Thursday, August 22, 2019

Am I Growing Up?!





Okay, so I'm sitting here while writing this and trying to process my thoughts. So bare with me if the flow isn't smooth, but here goes nothing.

I am 20 and will be 21 in October. Sometimes, I think people forget that. Sometimes I think I forget that. But you know what? That's okay. Because, well,...

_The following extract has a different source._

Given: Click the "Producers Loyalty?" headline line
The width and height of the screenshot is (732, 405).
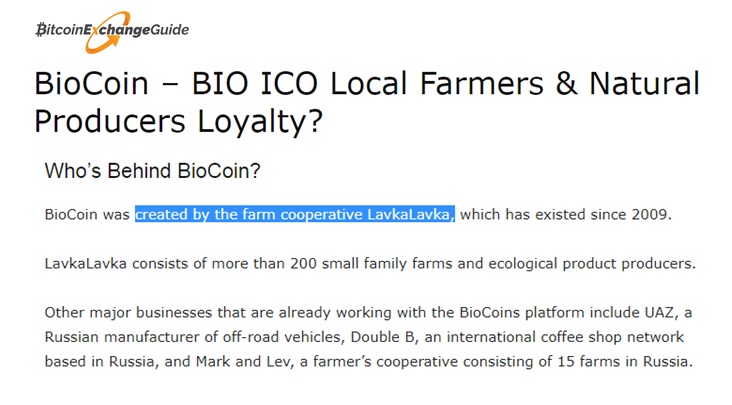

I'm happy. I am finally able to get rid of my old driver's license with that picture that looks nothing like me now (lol). And while most people my age are excited about being able to legally drink, I'm getting finally send in my application for my concealed carry license and make my first firearm purchase.

But also

I'm stressed. I am a junior in college, and I'm stressed about needing to land an internship. With my lack of real job experience and an "eh" GPA, having success in that arena will be tough. Sometimes I think impossible. I wish that employers understood that my resume DOES NOT reflect my talents or accomplishments accurately. Worse comes to worst, I'll just have to camp out under a bridge somewhere in Austin (lol).

But also

I'm restless. I'm ready to travel to the world. I've been ready to travel the world. The only thing that is holding me back isn't necessarily money, but my parent's (mostly my mother's) suspicious of the outside world. What I don't think she realizes is that I'm just as unsafe here in the United States (where we are having mass shootings every other week) as in India. Heck, at this point I think northern India might be 5% safer than here. One thing I will say though is that unless it is the US or Canada, I'm never moving out of the country. All I want is a simple home, a decent Sikh husband, animals, and at least two kids. You hear that Waheguru ji?! That really ain't too much to ask.

But also

I'm passionate. I know this has to be apart of my life purpose because I never in my entire life put so much effort into one thing for a long period of time. Whether it's this website, the Youtube channel, or the Facebook page, I don't need the motivation to maintain it, and I feel satisfaction by putting my heart, soul, and mind into it. And I firmly believe it is going to be something big, something impactful. I just got to be patient and let it grow.

But also

I'm regretful. There are some things I've done (or said) that I could have done better over these last two years. And there are some things that I shouldn't have done at all. Whether it is in regards to my academics, my social life, the Sikh community, my finances, etc. there are some places where I screwed up. But then again, screwing up is apart of life. All I can do is learn from the experience, move on, and hope the situation resolves itself.

But also

I'm thankful. Thankful to those who have helped me along this journey of mine for the last two years. Some have come and gone. Some have come and gone then come again. And some have been with me throughout the whole time period. If it hadn't been for these people, not only would I not be a Sikh today, I probably would have done moved back to Fort Worth by now. So with both hands folded, I say "Dhanvaad ji".